Stored records:
----
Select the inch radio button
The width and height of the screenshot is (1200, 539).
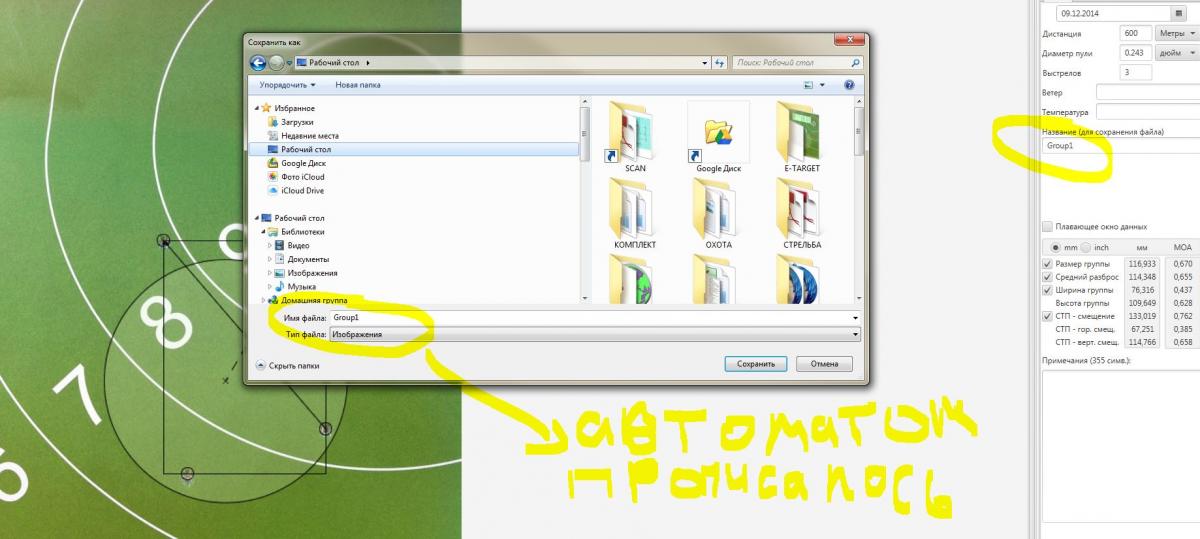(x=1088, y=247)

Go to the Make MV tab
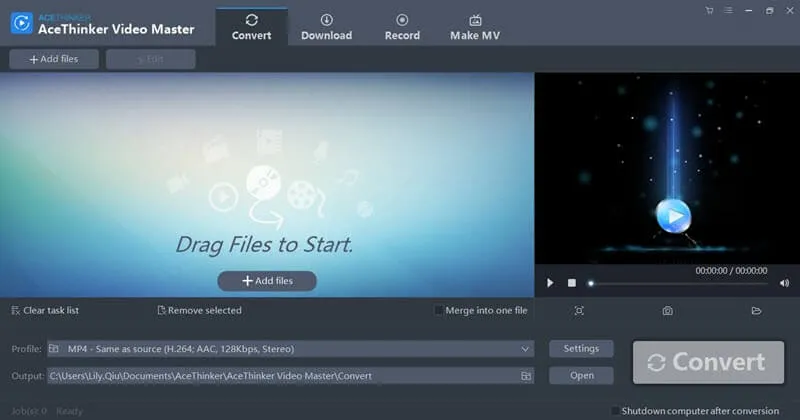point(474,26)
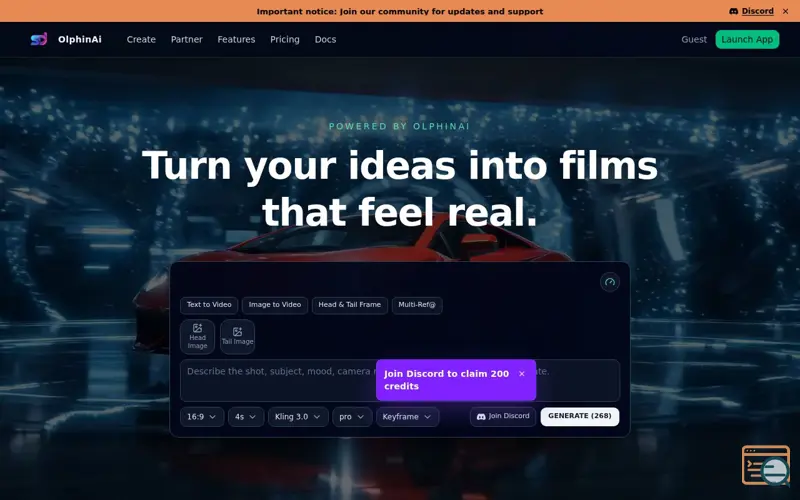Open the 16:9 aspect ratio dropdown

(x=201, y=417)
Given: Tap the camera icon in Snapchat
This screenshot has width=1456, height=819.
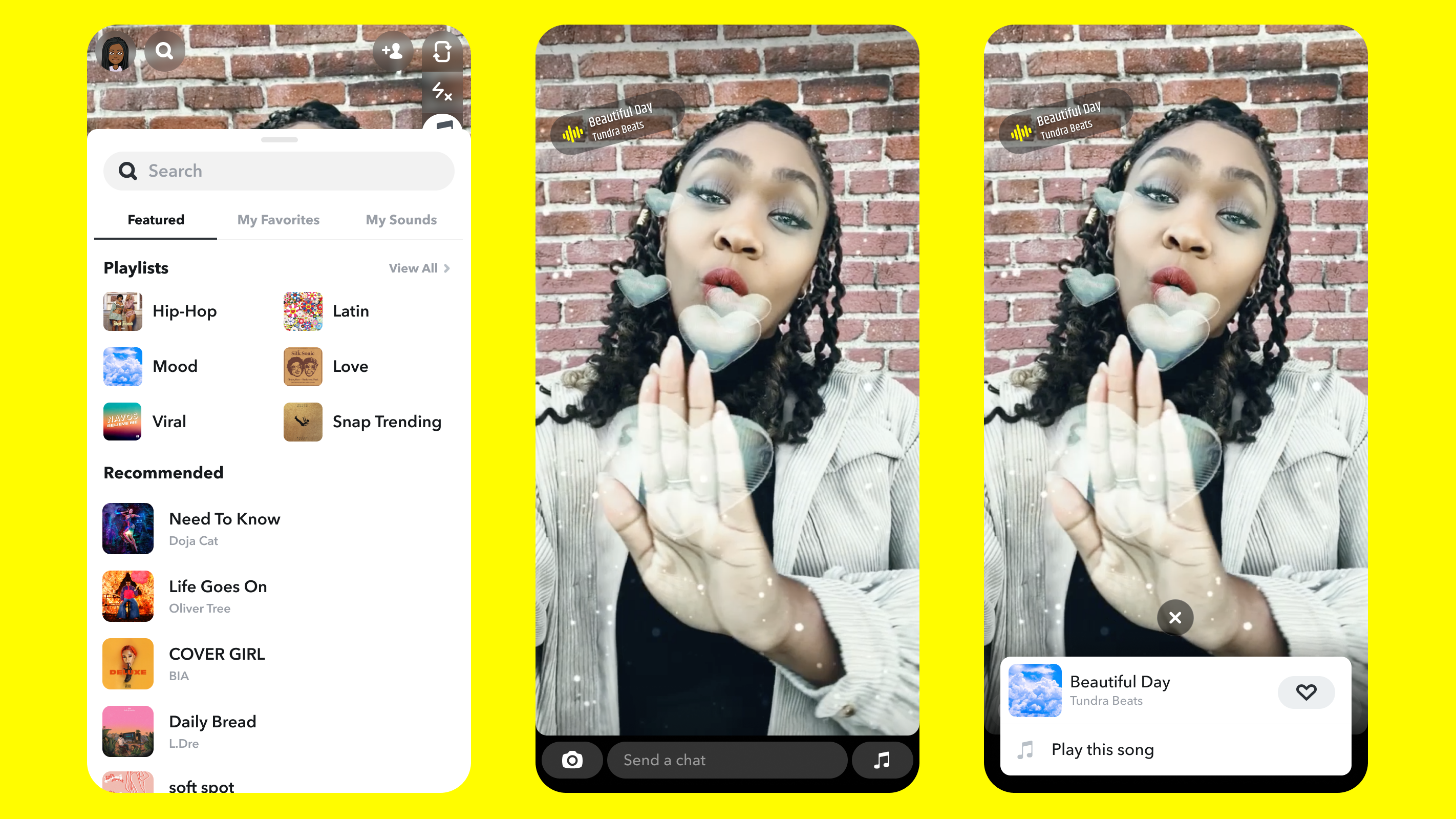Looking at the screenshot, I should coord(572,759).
----
→ EXERCISE: For this exercise, retype the data above exactly and skip every image.

→ WRITTEN RESPONSE:
Select the inch radio button
The width and height of the screenshot is (1200, 539).
(x=1088, y=247)

Go to the Make MV tab
point(474,26)
Open the 16:9 aspect ratio dropdown

(x=201, y=417)
Given: Tap the camera icon in Snapchat
This screenshot has width=1456, height=819.
Looking at the screenshot, I should coord(572,759).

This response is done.